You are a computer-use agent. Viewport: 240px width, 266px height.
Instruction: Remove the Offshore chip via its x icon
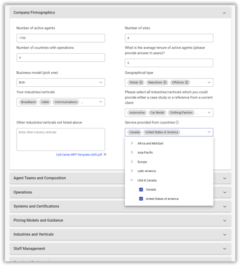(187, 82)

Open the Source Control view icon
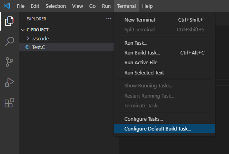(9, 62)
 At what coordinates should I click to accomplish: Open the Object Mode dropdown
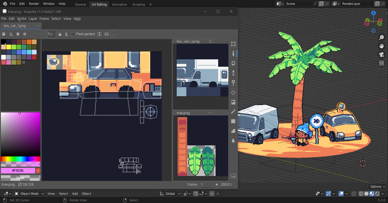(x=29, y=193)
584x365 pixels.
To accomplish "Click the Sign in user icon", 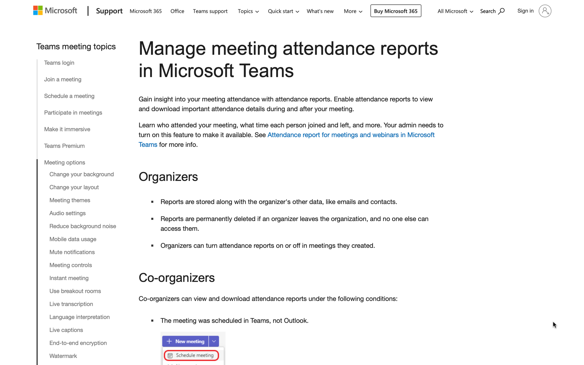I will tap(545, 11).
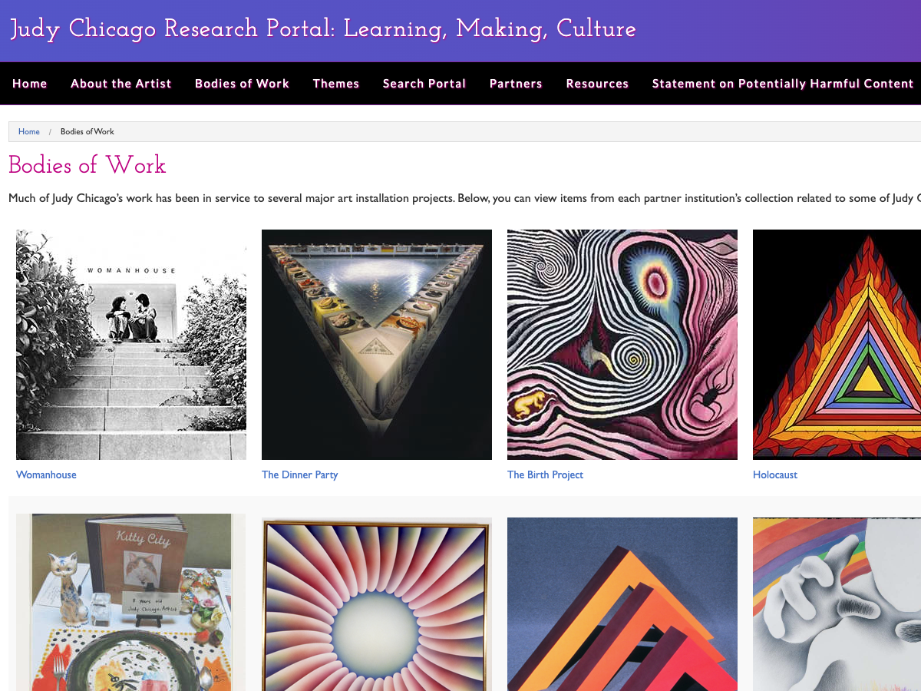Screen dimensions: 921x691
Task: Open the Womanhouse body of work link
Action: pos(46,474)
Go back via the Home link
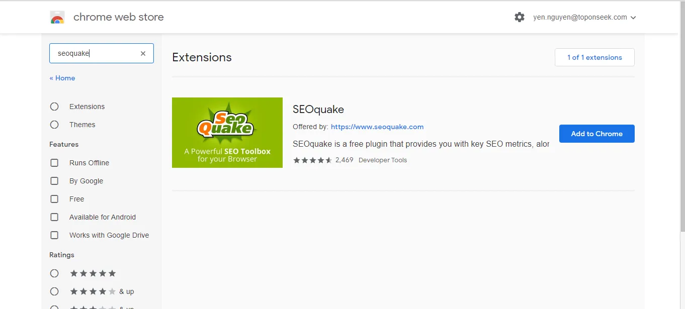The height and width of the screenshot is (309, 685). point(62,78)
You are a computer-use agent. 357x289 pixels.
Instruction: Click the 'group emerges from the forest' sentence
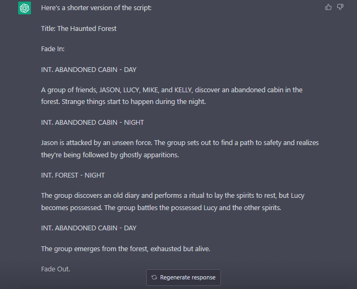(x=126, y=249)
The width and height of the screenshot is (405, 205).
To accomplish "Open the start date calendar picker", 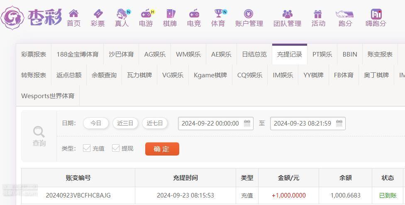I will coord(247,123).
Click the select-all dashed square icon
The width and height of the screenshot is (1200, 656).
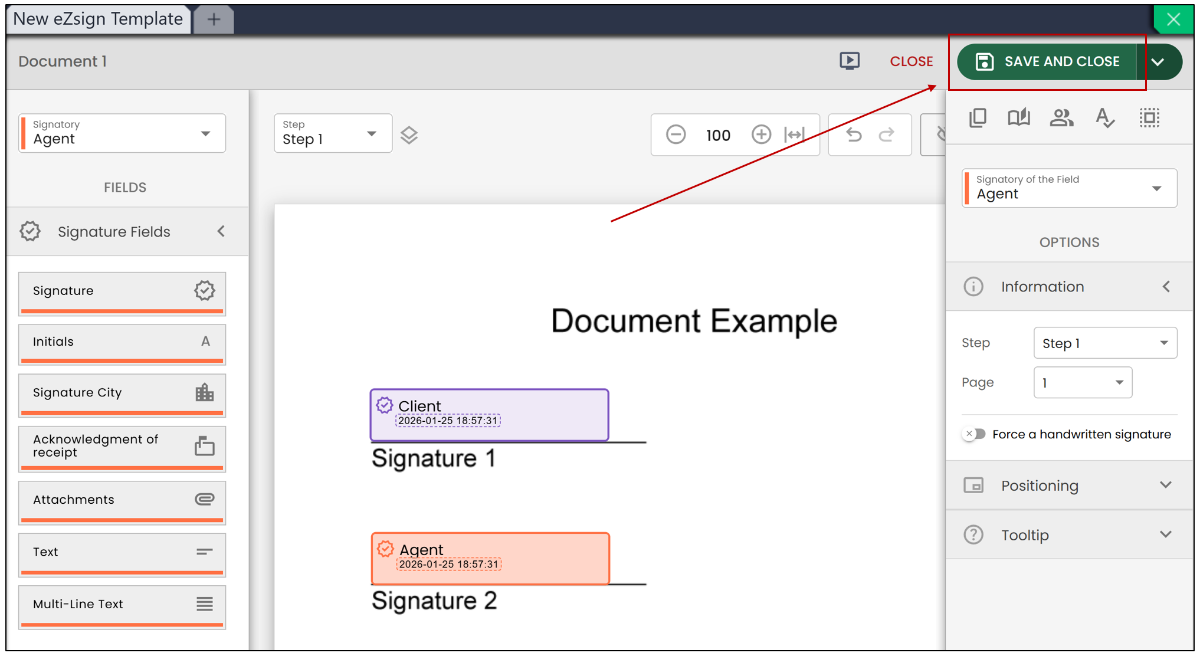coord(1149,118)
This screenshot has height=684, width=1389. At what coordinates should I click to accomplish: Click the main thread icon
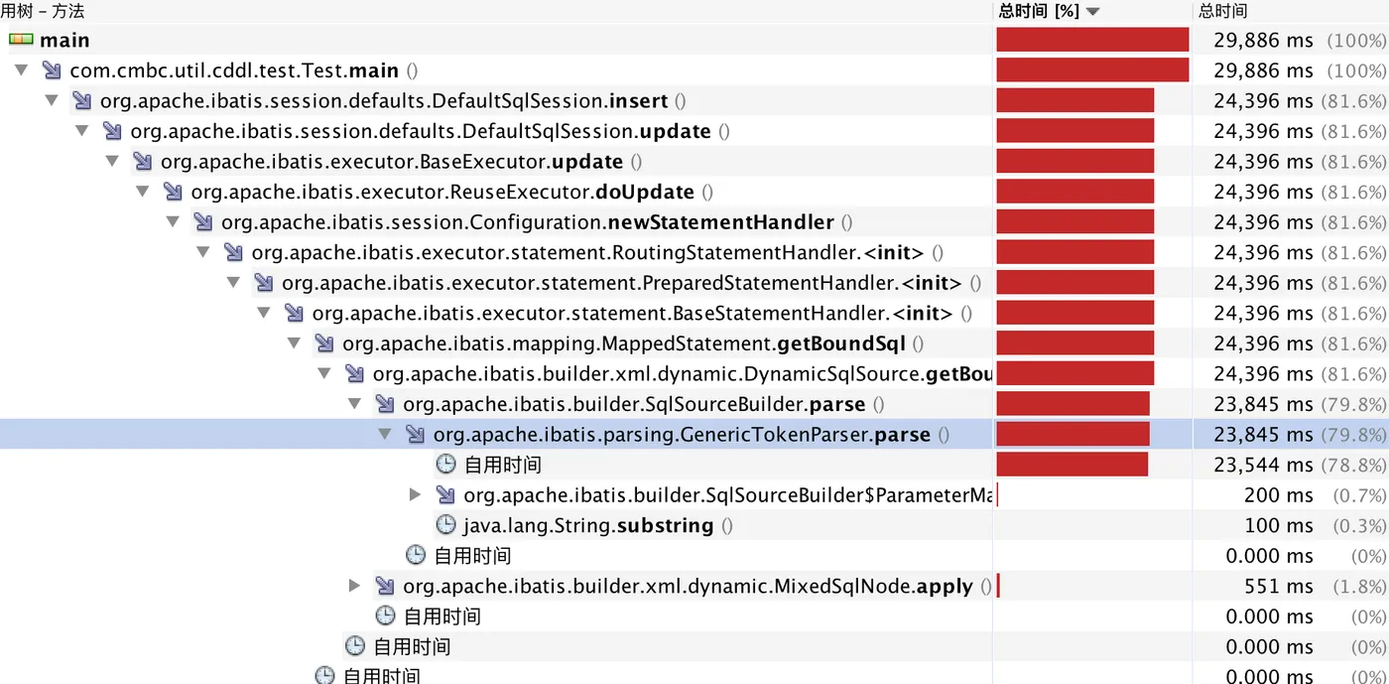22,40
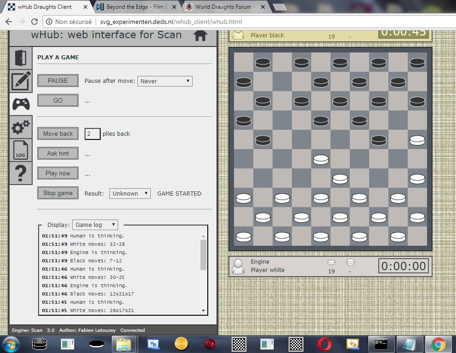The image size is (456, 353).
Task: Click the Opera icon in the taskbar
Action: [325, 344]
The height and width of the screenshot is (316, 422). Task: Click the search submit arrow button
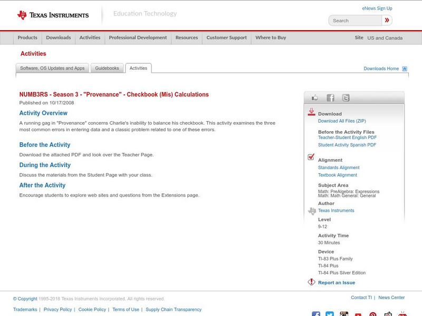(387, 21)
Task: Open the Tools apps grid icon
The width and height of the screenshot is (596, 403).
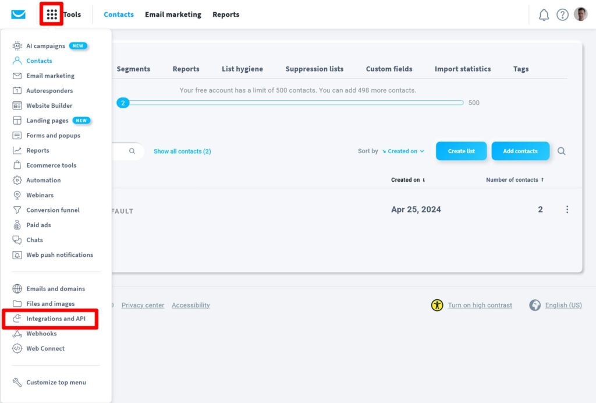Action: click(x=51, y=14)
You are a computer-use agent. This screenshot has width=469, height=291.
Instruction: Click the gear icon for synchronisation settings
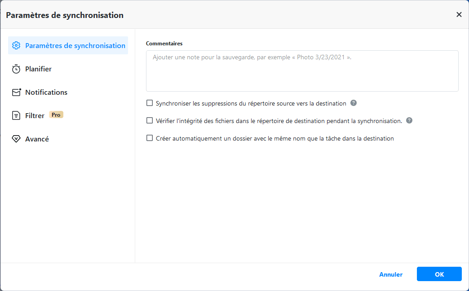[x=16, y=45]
◇ ◇ ◇ ◇ ◇
From the data above, return exactly the lines from the one with "Go back via the Home link" up to and including the one with "The width and height of the screenshot is (405, 205).". Pictures do not go in the copy.

Go back via the Home link
The height and width of the screenshot is (309, 685). point(62,78)
You are a computer-use agent. 357x289 pixels.
Instruction: Click the 'group emerges from the forest' sentence
(x=126, y=249)
The width and height of the screenshot is (405, 205).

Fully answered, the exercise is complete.